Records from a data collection
Start of Block

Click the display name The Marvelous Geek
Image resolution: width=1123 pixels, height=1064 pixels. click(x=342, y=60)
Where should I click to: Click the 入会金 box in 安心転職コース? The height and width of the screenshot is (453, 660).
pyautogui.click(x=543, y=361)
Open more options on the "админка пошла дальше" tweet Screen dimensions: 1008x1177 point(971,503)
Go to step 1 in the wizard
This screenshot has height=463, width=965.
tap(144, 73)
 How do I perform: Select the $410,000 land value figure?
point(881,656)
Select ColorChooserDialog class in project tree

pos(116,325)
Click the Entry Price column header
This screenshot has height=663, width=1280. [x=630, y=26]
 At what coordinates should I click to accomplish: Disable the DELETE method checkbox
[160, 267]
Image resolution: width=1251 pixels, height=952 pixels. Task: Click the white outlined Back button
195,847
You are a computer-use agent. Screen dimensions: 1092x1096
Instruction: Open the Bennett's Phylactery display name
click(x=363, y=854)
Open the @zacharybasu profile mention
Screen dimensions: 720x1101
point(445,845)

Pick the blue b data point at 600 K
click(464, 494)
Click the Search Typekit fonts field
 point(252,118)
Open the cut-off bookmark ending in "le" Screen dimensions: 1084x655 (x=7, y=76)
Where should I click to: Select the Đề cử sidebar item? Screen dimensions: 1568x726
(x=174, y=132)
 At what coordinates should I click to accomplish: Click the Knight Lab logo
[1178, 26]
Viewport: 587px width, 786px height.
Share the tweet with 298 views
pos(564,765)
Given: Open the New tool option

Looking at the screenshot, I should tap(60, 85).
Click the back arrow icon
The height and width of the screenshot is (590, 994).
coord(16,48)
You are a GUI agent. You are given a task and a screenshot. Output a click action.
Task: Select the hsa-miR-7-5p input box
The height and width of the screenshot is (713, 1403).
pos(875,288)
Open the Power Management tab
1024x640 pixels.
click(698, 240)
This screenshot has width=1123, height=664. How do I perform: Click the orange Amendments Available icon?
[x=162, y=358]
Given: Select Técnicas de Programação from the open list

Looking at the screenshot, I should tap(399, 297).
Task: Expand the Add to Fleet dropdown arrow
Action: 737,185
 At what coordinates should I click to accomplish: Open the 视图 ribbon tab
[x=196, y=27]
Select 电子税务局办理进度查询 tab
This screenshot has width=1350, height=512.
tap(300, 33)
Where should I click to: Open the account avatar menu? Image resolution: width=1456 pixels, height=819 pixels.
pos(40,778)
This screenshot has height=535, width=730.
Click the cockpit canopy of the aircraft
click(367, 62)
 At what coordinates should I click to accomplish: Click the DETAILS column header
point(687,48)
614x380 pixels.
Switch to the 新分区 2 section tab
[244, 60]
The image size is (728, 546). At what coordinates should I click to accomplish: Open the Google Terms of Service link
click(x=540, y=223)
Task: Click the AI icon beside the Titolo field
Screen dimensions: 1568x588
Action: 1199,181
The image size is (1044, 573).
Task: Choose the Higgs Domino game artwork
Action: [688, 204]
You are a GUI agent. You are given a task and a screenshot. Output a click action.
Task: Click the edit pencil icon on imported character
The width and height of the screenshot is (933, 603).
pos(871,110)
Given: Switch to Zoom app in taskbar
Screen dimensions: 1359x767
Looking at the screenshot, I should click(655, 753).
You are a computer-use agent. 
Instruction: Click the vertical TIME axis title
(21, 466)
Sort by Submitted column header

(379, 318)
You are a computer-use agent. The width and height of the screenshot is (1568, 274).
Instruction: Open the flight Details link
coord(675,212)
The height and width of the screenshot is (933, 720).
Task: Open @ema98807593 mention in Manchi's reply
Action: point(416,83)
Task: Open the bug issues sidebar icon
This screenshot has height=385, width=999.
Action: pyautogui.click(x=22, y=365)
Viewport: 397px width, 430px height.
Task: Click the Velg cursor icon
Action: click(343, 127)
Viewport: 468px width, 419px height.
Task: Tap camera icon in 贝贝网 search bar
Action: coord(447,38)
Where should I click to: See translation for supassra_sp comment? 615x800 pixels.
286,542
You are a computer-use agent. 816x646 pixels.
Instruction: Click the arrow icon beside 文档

End of Block

Scan the entries above for the word "beside". Report the lines that hold it.

Task: Click the AI icon beside the Titolo field
Instruction: Click the arrow icon beside 文档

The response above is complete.